Parliamo di libri

"La legge dei padri"
(P. Jean - ed La Bussola)

Nel 2009 esce nelle sale francesi il documentario scioccante "Domination masculine" del regista belga Patric Jean.
Per realizzarlo, egli si inserisce sotto copertura in alcuni gruppi maschilisti in cui sono presenti anche dei condannati, dei pregiudicati e degli imputati per diversi tipi di violenza endofamigliare, del Québec dove viene a contatto con concetti, terminologia, distorsioni giudiziarie, invenzioni spacciate per scientifiche che fanno paura ma che ritiene talmente palesemente ridicole e fasulle che mai e poi mai potrebbero avere un impatto reale sulla società.
Lo scopo di questi gruppi è quello di ripristinare un ordine sociale "dei padri", in cui l'uomo/marito/padre è al vertice della gerarchia famigliare e sociale, essi rimpiangono i tempi in cui il padre/uomo dominava e possedeva moglie e figli, inventano neologismi e odiano. Odiano le donne, specialmente quando si sottraggono al loro potere e soprattutto le femministe, colpevoli, per loro, di tutte le nefandezze odierne.
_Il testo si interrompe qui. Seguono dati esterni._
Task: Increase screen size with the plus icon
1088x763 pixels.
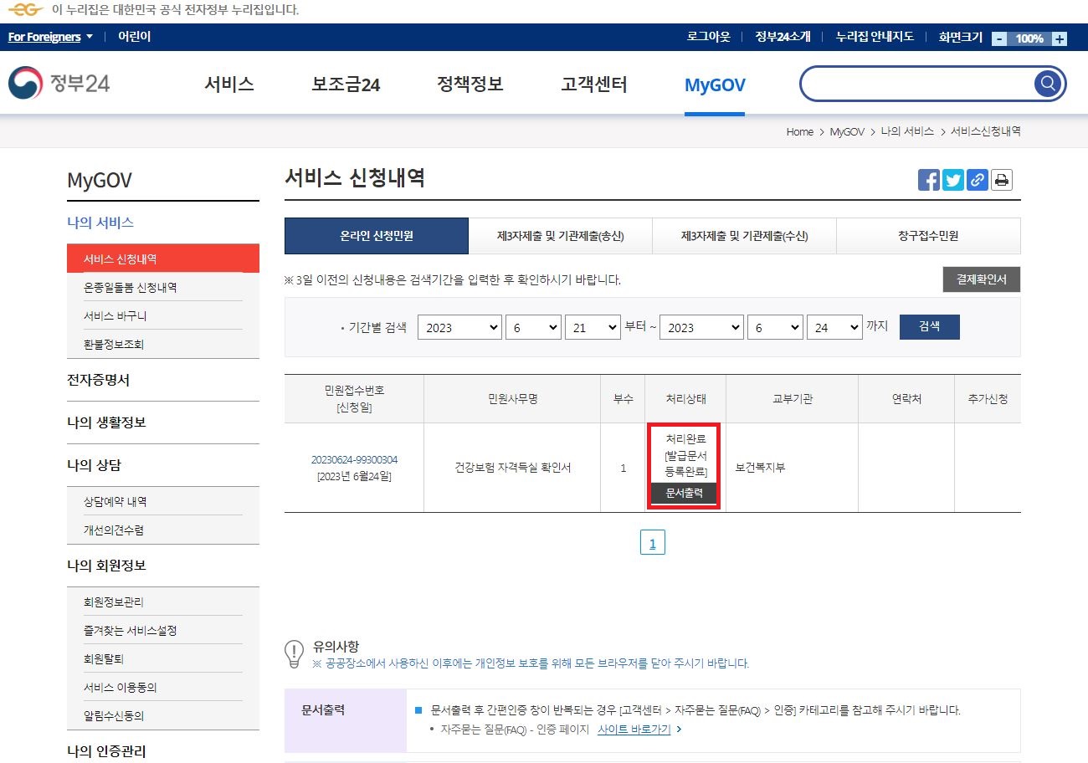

Quello che l'autore non avrebbe mai immaginato, è che qualche anno dopo, teorie inventate ad hoc per difendere la pedofilia e le violenze domestiche e portate avanti da movimenti maschilisti dai nomi e dai (finti) scopi ripuliti e presentabili, si diffondessero ovunque: dagli USA al Québec, dalla Francia al Belgio con una propaganda martellante ed efficace. Complici i media totalmente asserviti a questa propaganda, professionisti senza scrupoli che basano imperi di potere e denaro su queste teorie, con agganci in politica, negli alti vertici istituzionali, queste associazioni hanno creato un sistema per zittire le giovanissime vittime di violenze in famiglia, anche di matrice incestuosa e sessuale e le loro madri che cercano di proteggerli. E persino scovando strategie per impedire ai medici che riscontrano gli abusi sessuali sui bambini, di segnalarli all'autorità.
Ristabilendo, di fatto, la legge dei padri.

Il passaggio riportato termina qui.